Das Konfuzius-Institut Leipzig lädt Sie herzlich zu dem folgenden Online-Vortrag ein:
Adam Yuet Chau (University of Cambridge)
Feeding and Robbing the Hungry Ghosts (in Taiwan): A Photographic and Ethnographic Essay
Hungry ghosts in the Chinese world are spirits who are not fed and clothed on a regular basis (unlike well-attended deities and ancestors). Many of them undergo punishments in hell for their wrongdoings while alive, not being able to eat anything as food items turn into flames in their mouths. Or they wander around, lurk in dark corners and snatch morceaux of offerings from other people’s ancestral spirits. They are the most pitiable beings in the Chinese religious imagination. In order to relieve them from such a sorry state and to prevent them from causing disturbances, the Chinese have developed an elaborate system of pacifying hungry ghosts, culminating in the rituals and offerings during the so-called Ghost Month (the seventh lunar month).

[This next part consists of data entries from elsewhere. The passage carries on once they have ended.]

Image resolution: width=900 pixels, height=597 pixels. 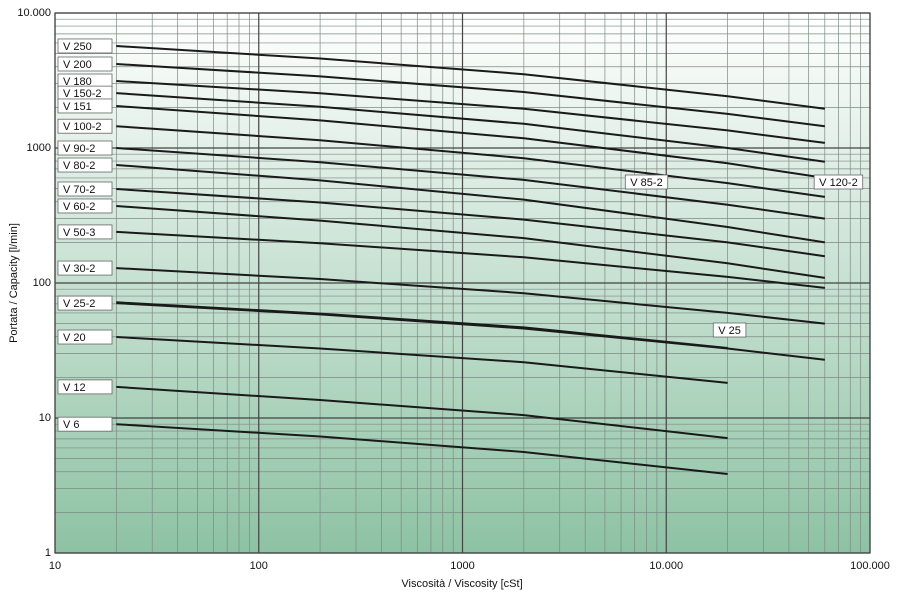 I want to click on x-tick-label: 10, so click(x=55, y=566).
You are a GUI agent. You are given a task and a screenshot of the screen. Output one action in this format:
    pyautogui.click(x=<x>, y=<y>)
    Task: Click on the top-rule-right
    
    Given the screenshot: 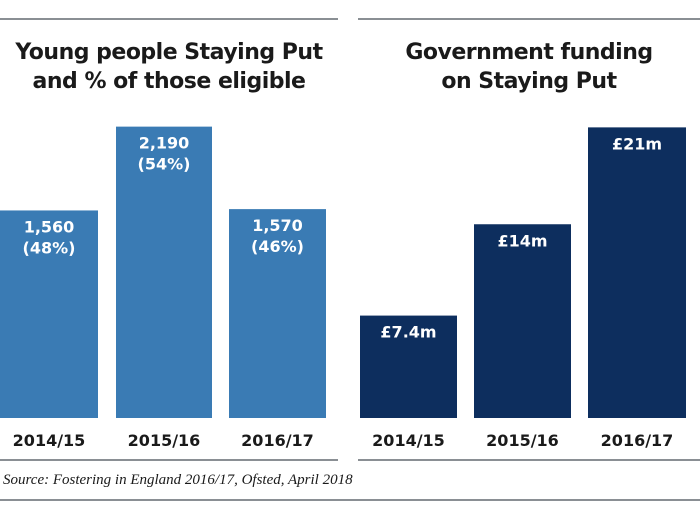 What is the action you would take?
    pyautogui.click(x=529, y=19)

In this presentation I will provide a visual and ethnographic account of two major religious event productions in Taiwan relating to the feeding of the hungry ghosts (and like beings): the Robbing the Hungry Ghosts Festival (搶孤) in Tou-cheng (頭城) and the Righteous Martyrs Festival (義民節) in Hsin-pu (新埔). I will also explain some of the organising principles going into these festivals (e.g., hosting as a ‘cultural form’).

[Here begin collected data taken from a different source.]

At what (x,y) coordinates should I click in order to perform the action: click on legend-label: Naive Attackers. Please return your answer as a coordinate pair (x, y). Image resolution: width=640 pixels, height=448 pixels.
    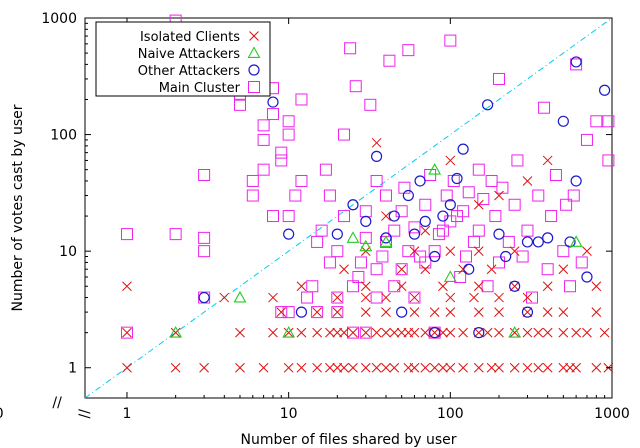
    Looking at the image, I should click on (190, 54).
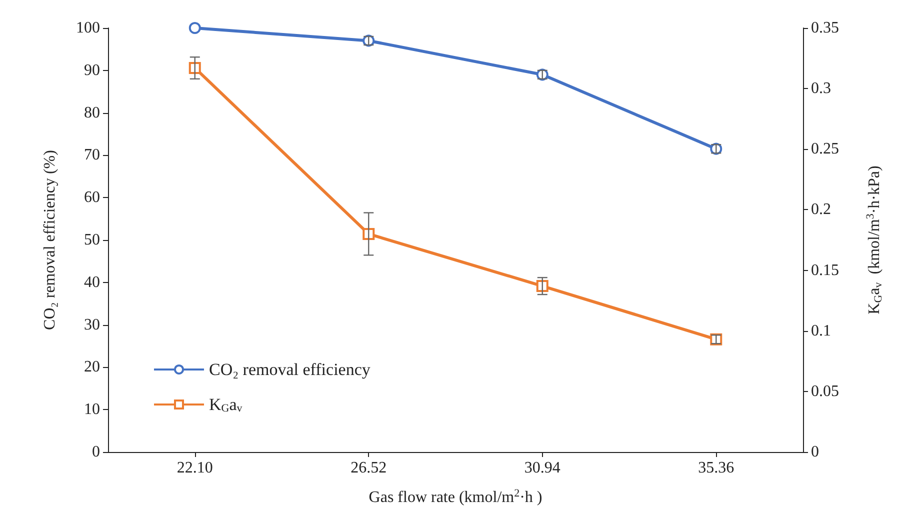 The width and height of the screenshot is (911, 522). What do you see at coordinates (368, 468) in the screenshot?
I see `x-tick-label: 26.52` at bounding box center [368, 468].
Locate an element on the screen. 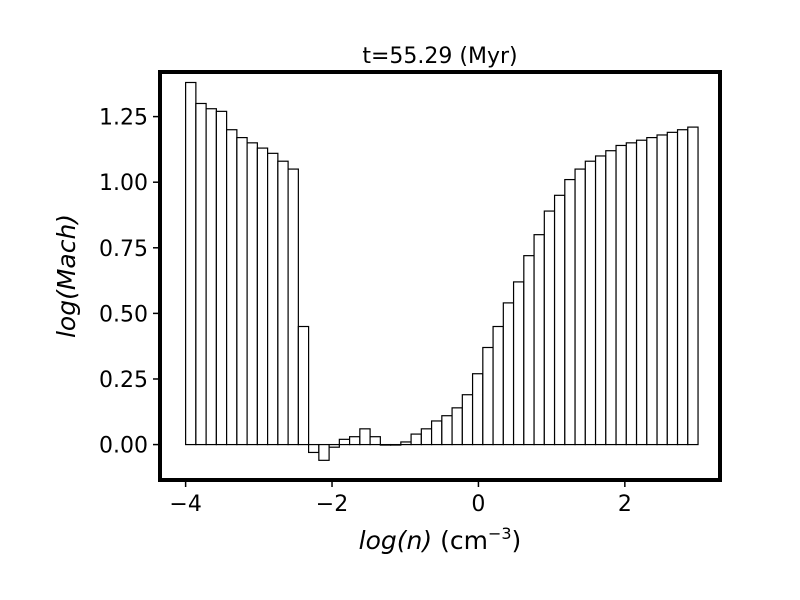  y-axis-label: log(Mach) is located at coordinates (66, 276).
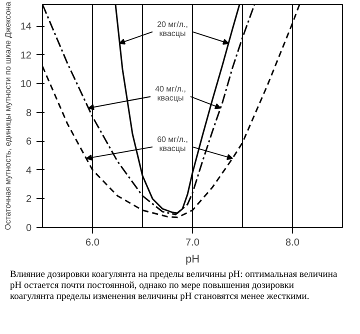 The width and height of the screenshot is (360, 334). Describe the element at coordinates (26, 56) in the screenshot. I see `y-tick-label: 12` at that location.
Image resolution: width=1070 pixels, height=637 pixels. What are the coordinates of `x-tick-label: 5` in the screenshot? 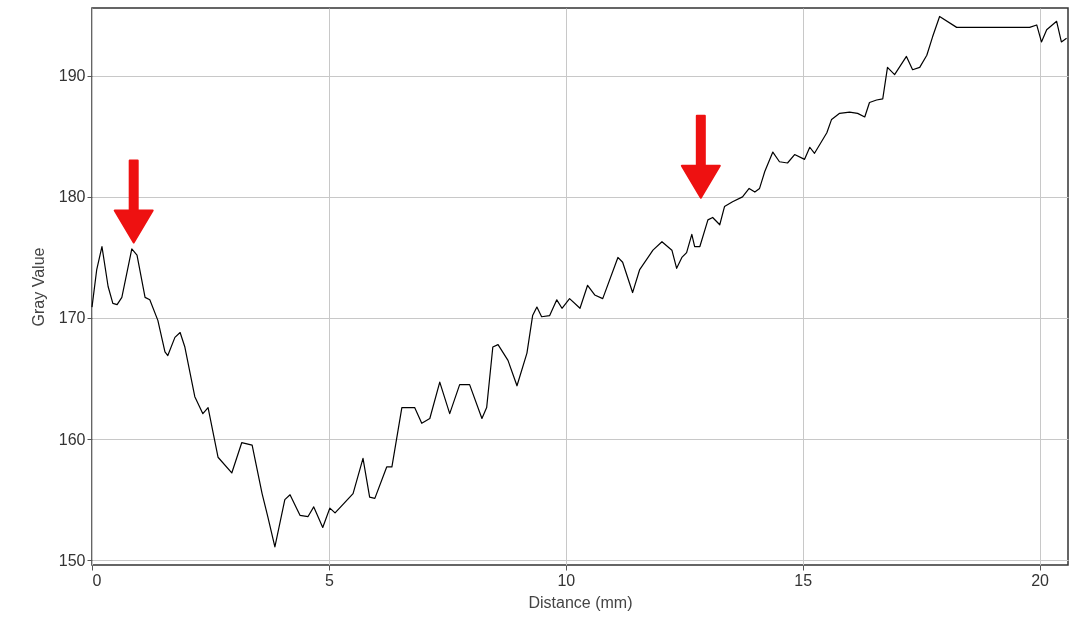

Adam Yuet Chau is Professor of the Anthropology of China, teaching in the Department of East Asian Studies, University of Cambridge, and Fellow at St John’s College. He is the author of Miraculous Response: Doing Popular Religion in Contemporary China (Stanford University Press 2006) and Religion in China: Ties That Bind (Polity Press 2019), and editor of Religion in Contemporary China: Revitalization and Innovation (Routledge 2011). He is currently editing a volume entitled Chinese Religious Culture in 100 Objects, with one hundred scholars each contributing an entry. Other book projects investigate the idiom of hosting (zuozhu) and forms of powerful writing (‘text acts’) in Chinese political and religious culture. He is interested in developing better ways of conceptualising Chinese religious culture. One of his out-reach ambitions is to stop people from asking the question ‘How many religions are there in China?’